In other words, the petitioner alleges that no proper opportunity of hearing was given. This argument of the petitioner is highly misconceived for two reasons. Firstly, in view of this Court full opportunity of hearing as contemplated under the law was given to the petitioner and the show cause notice and the reply thereof have been annexed by the petitioner herself, and secondly, the argument that the notice was different and the grounds on which caste certificate has been cancelled are different, are also not tenable for the reasons that this will not prejudice the case of the petitioner in any manner. Even before this Court, the petitioner has failed to show that she belongs to caste “Tanwar Singhariya” which is notified as OBC in the State of Uttarakhand. Moreover, the petitioner who has procured a caste certificate by misrepresentation cannot take the plea that an opportunity of hearing has not been given to her.
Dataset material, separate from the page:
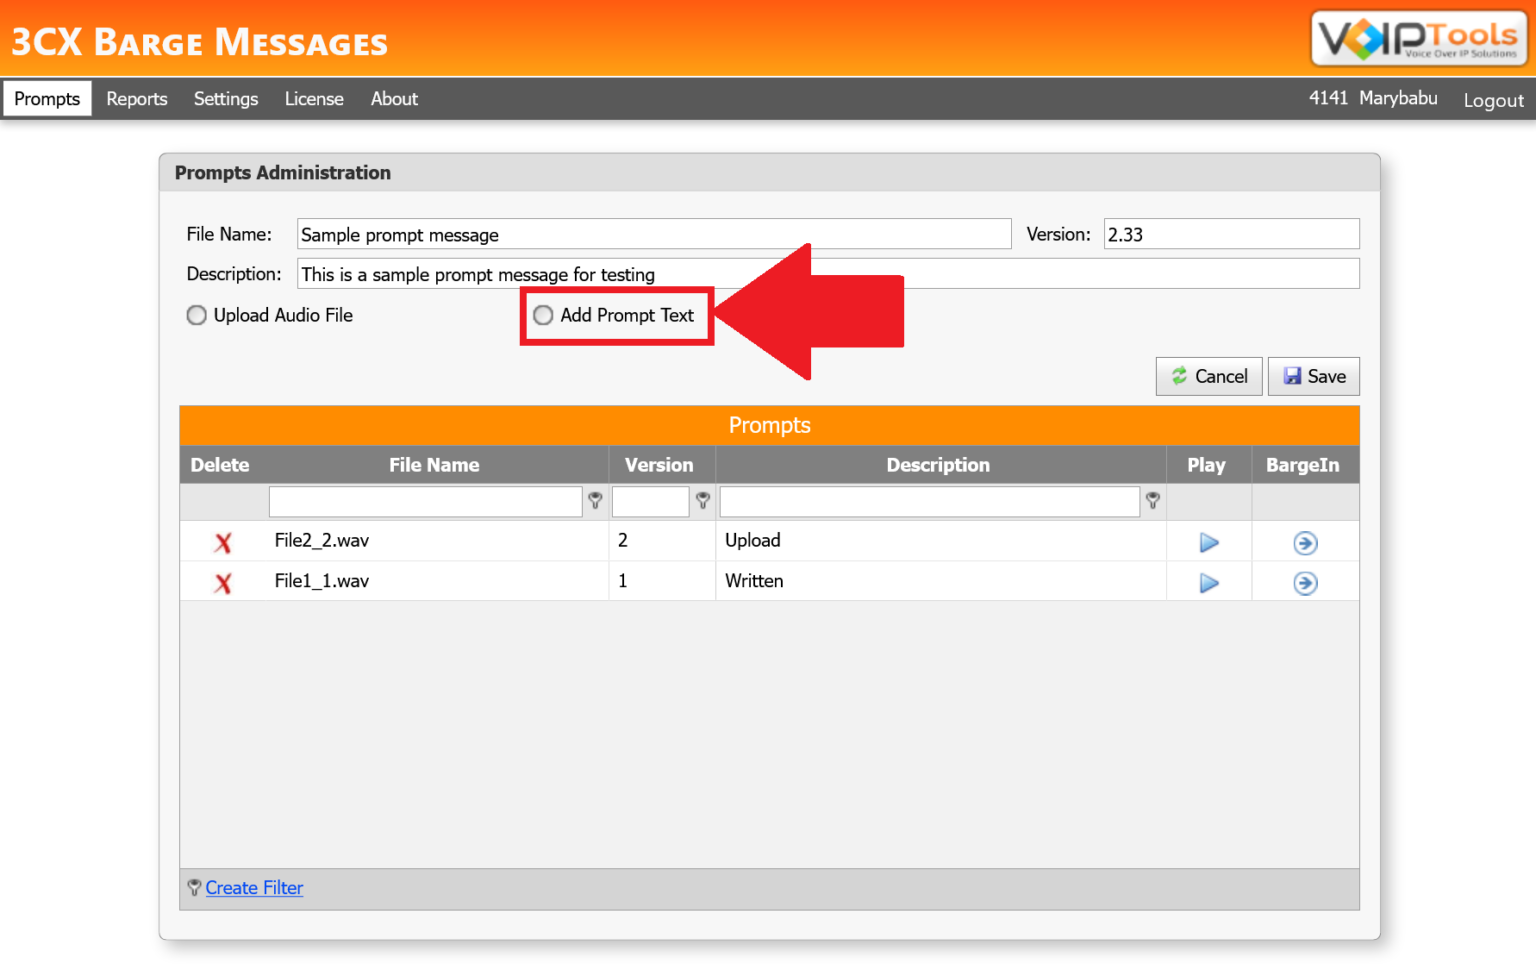Click Logout to sign out
The height and width of the screenshot is (964, 1536).
pyautogui.click(x=1492, y=99)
In any case, this Court is clearly of the view that an opportunity has been given to the petitioner, but in the peculiar facts and circumstances of the case, considering that the caste certificate has been obtained by the petitioner clearly by misrepresentation, in any case there has been no violation of the principle of natural justice and fair play. 16. In view of the aforesaid, the writ petition has no merit and is liable to be dismissed and is hereby dismissed. 17. No order as to costs.